-- TO DO --
With "computer" as the search word, show every line of the material that has it.

-- LISTED ENTRIES --

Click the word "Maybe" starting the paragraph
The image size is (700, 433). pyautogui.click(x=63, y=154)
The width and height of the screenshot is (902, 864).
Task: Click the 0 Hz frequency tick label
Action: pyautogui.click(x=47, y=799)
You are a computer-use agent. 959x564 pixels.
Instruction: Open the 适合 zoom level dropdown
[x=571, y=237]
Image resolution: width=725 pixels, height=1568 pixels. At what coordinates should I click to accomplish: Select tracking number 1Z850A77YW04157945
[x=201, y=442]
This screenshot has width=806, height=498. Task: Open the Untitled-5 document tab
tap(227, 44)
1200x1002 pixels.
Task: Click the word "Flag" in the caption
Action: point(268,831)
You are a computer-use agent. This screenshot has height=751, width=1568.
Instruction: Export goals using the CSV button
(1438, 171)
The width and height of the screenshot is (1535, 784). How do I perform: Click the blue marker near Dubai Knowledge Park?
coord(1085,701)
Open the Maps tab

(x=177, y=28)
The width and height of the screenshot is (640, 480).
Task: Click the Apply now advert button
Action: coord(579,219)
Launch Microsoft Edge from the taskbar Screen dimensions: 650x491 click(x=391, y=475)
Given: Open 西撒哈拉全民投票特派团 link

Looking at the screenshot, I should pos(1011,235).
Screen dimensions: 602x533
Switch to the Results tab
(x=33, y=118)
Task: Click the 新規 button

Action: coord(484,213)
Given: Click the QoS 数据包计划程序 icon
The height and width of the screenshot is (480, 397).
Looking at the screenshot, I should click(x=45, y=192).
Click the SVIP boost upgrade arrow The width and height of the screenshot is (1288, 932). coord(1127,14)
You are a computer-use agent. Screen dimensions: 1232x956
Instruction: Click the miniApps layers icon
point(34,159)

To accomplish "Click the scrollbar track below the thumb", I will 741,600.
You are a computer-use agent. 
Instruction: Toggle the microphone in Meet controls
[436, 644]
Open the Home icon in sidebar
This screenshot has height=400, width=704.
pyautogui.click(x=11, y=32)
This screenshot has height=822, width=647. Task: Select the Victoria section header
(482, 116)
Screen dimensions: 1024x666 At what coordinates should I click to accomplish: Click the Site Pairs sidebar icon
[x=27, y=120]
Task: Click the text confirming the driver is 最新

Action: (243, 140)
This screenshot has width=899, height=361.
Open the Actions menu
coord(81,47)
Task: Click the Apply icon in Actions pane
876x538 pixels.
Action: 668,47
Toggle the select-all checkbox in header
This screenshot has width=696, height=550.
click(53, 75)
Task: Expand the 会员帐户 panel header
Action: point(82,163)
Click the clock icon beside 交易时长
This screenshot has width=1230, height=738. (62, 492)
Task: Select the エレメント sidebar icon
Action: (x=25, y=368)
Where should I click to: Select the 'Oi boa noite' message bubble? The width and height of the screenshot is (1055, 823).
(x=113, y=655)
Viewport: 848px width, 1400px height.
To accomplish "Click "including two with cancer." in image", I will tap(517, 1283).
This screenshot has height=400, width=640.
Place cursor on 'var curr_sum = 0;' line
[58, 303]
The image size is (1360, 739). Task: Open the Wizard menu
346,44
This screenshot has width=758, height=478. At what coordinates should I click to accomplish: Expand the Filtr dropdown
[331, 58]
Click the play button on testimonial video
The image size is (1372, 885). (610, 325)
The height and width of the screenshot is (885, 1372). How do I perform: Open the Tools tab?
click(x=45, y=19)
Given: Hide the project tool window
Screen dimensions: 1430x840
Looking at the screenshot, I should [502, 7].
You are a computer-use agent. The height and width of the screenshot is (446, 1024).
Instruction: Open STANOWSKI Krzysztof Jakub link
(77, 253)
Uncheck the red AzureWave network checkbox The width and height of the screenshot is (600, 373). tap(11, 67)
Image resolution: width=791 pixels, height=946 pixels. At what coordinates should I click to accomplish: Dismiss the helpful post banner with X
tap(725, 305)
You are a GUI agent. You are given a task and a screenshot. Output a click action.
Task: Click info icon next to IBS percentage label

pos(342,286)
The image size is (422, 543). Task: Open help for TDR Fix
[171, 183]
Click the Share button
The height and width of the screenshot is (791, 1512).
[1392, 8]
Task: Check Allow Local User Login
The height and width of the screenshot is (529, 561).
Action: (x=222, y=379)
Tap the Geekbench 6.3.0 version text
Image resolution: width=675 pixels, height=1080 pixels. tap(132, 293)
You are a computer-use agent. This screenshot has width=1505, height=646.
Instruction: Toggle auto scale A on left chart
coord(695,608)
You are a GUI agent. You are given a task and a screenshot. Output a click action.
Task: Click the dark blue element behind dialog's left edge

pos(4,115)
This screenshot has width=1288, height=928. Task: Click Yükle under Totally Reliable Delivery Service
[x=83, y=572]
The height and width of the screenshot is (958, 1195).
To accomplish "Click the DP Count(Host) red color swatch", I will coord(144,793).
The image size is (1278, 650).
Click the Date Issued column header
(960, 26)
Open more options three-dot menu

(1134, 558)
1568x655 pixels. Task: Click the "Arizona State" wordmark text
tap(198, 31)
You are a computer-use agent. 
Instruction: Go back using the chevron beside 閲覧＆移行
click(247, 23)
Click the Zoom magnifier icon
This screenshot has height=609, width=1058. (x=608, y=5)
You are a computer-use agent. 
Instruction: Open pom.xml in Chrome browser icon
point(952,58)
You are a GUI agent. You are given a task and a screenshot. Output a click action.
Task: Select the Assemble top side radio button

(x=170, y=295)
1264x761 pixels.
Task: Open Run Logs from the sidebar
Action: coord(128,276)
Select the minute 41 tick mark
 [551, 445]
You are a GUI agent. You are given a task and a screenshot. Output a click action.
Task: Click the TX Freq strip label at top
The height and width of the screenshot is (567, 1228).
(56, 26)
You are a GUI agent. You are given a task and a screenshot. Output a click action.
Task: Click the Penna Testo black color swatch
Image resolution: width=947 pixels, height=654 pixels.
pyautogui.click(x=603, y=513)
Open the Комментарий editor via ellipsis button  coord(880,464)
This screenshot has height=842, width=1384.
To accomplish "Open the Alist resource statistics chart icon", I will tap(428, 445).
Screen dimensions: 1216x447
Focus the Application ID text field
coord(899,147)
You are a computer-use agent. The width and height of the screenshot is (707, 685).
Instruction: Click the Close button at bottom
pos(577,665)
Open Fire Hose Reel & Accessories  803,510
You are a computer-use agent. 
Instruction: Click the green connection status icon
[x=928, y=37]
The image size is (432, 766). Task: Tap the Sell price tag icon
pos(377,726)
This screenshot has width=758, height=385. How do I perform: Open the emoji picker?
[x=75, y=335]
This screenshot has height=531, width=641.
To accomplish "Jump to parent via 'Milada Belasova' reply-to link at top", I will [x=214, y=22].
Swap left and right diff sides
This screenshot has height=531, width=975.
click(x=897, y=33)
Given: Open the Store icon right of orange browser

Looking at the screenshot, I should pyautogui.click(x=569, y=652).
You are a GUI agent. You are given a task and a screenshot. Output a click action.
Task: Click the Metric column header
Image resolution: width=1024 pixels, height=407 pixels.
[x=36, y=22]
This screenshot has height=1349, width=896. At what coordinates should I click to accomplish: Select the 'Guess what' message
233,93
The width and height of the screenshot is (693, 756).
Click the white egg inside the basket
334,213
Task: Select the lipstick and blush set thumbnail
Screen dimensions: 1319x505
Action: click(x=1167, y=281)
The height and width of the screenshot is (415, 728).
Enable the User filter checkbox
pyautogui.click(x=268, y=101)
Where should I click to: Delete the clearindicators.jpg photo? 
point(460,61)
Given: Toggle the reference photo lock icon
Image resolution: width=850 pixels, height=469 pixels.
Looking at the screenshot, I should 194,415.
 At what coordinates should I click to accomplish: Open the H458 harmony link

-- EXERCISE SOLUTION --
You are a computer-use agent. 959x564 pixels.
You are a computer-use agent. This screenshot has height=751, width=1568.
You are a computer-use agent. Screen dimensions: 1232x956
You are a computer-use agent. 
You are a computer-use agent. The height and width of the screenshot is (446, 1024).
You are a computer-use agent. This screenshot has width=1505, height=646.
You are a computer-use agent. 
You are a computer-use agent. 
You are a computer-use agent. The width and height of the screenshot is (707, 685).
You are a computer-use agent. 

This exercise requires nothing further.